Dois advogados de Mato Grosso do Sul protocolaram manifesto contra o presidente da OAB/MS, Mansour Karmouche, na tarde desta sexta-feira (2), e reclamam que o dirigente seria 'omisso' diante de publicações ofensivas a advogados em Campo Grande.  O texto é assinado por Dijalma Mazali e Lúcio Flavio Sunazokawa.

''A OAB tem obrigação regimental de nos defender, mas isso não aconteceu'', lamentou o advogado Dijalma Mazali.  Ele explica que Karmouche teria dado entrevistas a sites de notícias da cidade que ofenderam os profissionais, mas ao ter conhecimento do teor das matérias contendo  inverdades, segundo eles, nada fez para proteger seus membros.

No texto, Mazali e Sunazokawa  mostram a Mansour Karmouche  que os veículos para qual ele deu entrevista sequer deram voz aos advogados citados e além disso diz que  a ordem 'aceita por omissão' aquilo que foi publicado.

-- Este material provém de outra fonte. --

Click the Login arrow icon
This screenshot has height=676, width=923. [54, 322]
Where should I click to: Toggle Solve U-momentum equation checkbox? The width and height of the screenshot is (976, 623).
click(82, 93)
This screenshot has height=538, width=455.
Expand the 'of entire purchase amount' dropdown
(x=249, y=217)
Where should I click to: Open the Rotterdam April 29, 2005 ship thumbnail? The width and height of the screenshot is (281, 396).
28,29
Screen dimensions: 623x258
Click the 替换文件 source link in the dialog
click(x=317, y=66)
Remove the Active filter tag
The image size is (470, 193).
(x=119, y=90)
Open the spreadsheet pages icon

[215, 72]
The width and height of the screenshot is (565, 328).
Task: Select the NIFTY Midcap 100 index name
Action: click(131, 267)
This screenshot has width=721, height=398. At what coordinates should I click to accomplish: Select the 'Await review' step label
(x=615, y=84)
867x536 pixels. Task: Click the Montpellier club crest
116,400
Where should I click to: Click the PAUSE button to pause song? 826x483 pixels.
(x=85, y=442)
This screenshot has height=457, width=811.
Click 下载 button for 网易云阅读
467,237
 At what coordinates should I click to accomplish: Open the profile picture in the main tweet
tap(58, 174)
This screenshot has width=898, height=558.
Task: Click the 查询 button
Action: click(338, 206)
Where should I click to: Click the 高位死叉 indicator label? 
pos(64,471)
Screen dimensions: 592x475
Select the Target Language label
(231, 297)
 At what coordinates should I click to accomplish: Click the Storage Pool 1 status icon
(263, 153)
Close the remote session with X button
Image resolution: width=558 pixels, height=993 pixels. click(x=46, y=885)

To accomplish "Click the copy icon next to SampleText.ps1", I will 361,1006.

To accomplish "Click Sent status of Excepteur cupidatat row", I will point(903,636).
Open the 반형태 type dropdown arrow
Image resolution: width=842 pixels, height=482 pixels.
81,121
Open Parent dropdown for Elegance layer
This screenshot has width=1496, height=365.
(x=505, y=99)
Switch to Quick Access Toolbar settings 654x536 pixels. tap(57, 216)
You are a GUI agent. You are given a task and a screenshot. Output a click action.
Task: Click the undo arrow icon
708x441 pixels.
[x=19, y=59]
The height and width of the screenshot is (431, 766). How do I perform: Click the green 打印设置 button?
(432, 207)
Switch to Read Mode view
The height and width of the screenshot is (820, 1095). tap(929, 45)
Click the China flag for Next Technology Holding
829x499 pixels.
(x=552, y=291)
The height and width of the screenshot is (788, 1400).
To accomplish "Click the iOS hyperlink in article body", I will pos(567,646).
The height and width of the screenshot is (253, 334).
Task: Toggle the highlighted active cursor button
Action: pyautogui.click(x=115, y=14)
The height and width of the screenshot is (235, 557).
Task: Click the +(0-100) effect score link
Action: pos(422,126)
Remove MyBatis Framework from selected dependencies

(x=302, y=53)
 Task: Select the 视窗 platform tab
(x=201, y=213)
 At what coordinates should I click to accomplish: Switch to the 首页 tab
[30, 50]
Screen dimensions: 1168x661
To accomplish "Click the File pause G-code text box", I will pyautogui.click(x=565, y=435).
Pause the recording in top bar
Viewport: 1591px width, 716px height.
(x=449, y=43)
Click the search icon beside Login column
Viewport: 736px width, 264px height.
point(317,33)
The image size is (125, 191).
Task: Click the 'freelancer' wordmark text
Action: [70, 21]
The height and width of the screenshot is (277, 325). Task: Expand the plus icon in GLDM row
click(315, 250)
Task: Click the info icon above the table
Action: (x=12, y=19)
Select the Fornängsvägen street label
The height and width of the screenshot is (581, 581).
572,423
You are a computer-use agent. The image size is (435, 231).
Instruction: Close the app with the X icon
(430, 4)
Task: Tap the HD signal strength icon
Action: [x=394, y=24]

Os profissionais chegam a citar o artigo 69 do regimento interno da OAB/MS para mostrar  as atribuições do presidente, que até agora não observadas. O trecho diz que o dirigente ''...tem de velar pelo livre exercício da advocacia e pela dignidade e independência da Ordem e de seus membros...''

Os advogados esclareceram que não estão envolvidos em operações policiais, conforme trouxeram as publicações, e sim advogam para investigados, e que esse fato tem de ser respeitado, caso contrário haveria uma 'criminalização' do direito penal. Os dois advogados pedem que seja instaurado os procedimentos de desagravo público, conforme rege os artigos 18 e 19 do regulamento geral da OAB.

Rixa

O profissional explica que o 'pouco caso' do presidente com os advogados começou quando um grupo deles questionou a atual diretoria da Ordem sobre o motivo de ter votado a favor da abertura de processo de impeachment de Michel Temer no Conselho Federal da OAB e não ter feito o mesmo diante das denúncias envolvendo o governador Reinaldo Azambuja (PSDB), também citado nas delações da JBS, acusado de cobrar propina em troca de incentivos fiscais para empresas do grupo , entre elas Friboi e Eldorado Brasil.

O manifesto do grupo de advogados contou com 101 assinaturas e foi intitulado de ''Manifesto em Defesa da Advocacia e da Liberdade''. O documento foi protocolado no dia 26 de maio na OAB/MS em Campo Grande, quatro dias após Mansour falar ao TopMidiaNews que não iria 'partidarizar' investigações contra políticos no Estado. O presidente justificou sua decisão ao dizer que no caso de Michel Temer há provas contundentes como malas de dinheiro e gravações, ao contrário da denúncia contra Azambuja.

Na matéria, que os advogados entenderam como ameaça aos profissionais, Karmouche disse que os advogados que cobram investigação contra o governador 'tem interesse no processo'' e que muitos deles estão envolvidos em operações como a Lama Asfáltica.